▶ _Required task_:
Please pick out every line in the records below that contains the word "Describe", and copy each of those lines.

▶ _Dataset records_:
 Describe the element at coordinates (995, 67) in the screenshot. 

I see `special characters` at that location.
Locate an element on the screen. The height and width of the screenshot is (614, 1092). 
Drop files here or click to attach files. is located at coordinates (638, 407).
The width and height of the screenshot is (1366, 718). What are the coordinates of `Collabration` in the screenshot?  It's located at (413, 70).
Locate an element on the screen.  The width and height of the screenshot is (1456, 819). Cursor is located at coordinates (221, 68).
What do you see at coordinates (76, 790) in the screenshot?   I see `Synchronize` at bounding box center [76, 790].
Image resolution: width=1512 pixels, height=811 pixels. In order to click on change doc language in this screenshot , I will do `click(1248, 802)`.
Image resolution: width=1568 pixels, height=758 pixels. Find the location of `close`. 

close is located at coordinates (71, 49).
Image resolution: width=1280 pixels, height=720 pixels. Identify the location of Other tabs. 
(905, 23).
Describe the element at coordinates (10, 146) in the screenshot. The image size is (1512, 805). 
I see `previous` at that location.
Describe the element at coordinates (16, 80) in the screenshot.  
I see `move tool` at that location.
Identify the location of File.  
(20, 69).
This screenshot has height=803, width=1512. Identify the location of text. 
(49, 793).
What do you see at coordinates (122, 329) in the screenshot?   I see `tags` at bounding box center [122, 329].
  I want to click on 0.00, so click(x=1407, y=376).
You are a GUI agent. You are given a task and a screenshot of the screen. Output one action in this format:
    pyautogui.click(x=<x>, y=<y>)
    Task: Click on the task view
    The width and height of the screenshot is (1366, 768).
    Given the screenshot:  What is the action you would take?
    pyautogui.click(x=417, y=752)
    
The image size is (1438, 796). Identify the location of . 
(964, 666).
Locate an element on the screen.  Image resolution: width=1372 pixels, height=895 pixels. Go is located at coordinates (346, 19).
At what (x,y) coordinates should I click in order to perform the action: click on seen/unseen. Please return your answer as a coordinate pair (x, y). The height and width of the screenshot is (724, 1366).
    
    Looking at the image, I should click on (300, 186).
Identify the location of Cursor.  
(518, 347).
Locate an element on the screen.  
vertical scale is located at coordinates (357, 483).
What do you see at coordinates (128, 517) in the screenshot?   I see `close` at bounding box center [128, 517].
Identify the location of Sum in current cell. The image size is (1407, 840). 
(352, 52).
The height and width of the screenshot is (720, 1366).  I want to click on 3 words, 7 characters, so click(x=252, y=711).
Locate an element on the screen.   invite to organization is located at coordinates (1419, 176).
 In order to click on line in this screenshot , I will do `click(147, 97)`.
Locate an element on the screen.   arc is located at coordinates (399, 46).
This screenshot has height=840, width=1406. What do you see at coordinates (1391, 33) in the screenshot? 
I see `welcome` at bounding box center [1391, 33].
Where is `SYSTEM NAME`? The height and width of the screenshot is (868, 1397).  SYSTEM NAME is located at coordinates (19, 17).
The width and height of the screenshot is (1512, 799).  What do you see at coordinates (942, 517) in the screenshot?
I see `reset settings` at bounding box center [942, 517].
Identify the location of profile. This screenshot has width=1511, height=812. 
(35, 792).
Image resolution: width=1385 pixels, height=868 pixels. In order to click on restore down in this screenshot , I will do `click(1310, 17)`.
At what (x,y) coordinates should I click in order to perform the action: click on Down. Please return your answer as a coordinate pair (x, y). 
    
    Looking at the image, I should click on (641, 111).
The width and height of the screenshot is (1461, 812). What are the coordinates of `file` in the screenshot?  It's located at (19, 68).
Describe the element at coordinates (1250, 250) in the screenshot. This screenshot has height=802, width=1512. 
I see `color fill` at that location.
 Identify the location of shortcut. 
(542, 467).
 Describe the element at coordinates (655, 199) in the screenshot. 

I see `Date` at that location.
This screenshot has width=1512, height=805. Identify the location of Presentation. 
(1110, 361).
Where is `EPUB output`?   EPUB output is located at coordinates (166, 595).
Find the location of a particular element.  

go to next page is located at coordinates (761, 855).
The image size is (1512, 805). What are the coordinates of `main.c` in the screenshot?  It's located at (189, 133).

▶ _Solution for this exercise_:
 Describe the element at coordinates (995, 67) in the screenshot. 
Describe the element at coordinates (10, 146) in the screenshot. The image size is (1512, 805). 
Describe the element at coordinates (16, 80) in the screenshot.  
Describe the element at coordinates (1250, 250) in the screenshot. This screenshot has height=802, width=1512. 
 Describe the element at coordinates (655, 199) in the screenshot. 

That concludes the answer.